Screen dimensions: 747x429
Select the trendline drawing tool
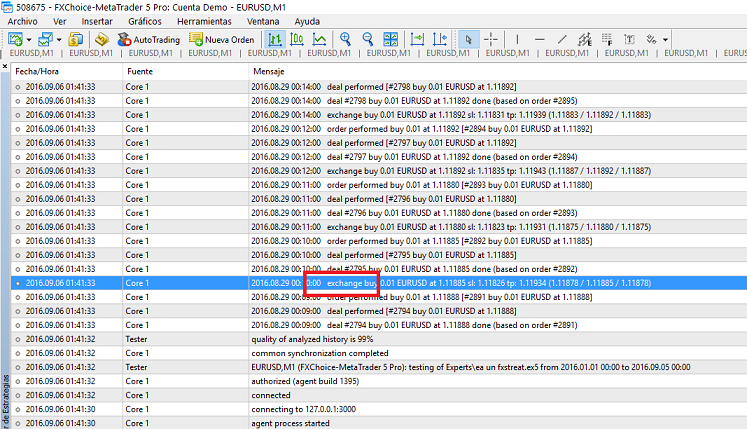(x=563, y=39)
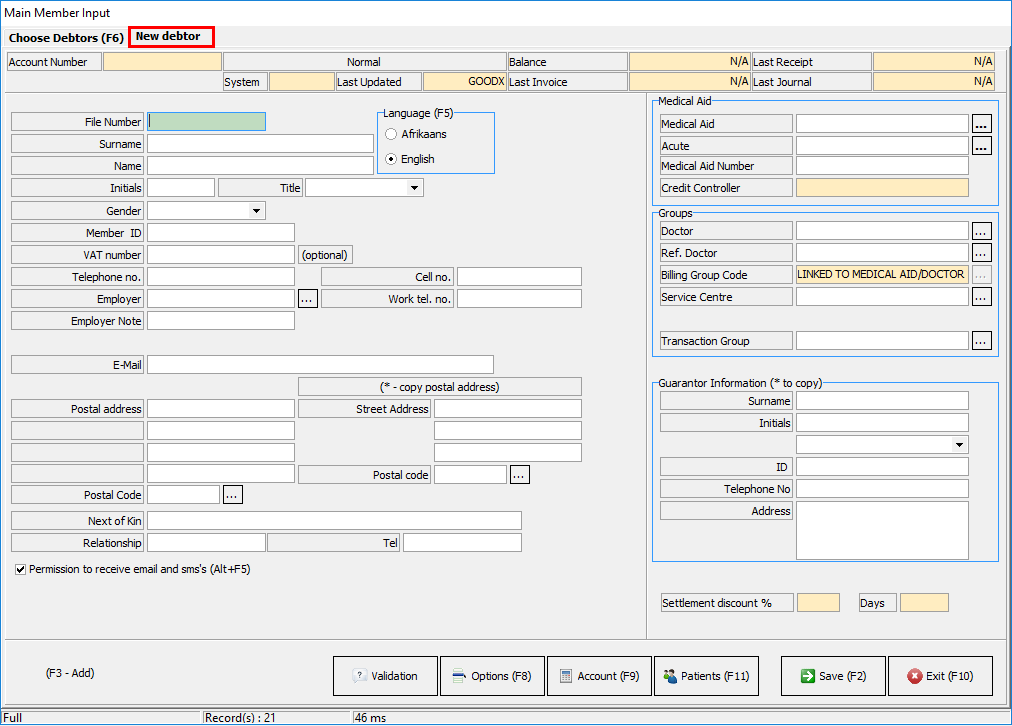1012x726 pixels.
Task: Select the Afrikaans language option
Action: pos(392,134)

◆ ◆ ◆

Your task: Although the records contain pictures, only their text should be repeated, exactly as it appears.

Answer box:
Screen dimensions: 747x429
Select the trendline drawing tool
(x=563, y=39)
1012x726 pixels.
Task: Select the Afrikaans language option
Action: pos(392,134)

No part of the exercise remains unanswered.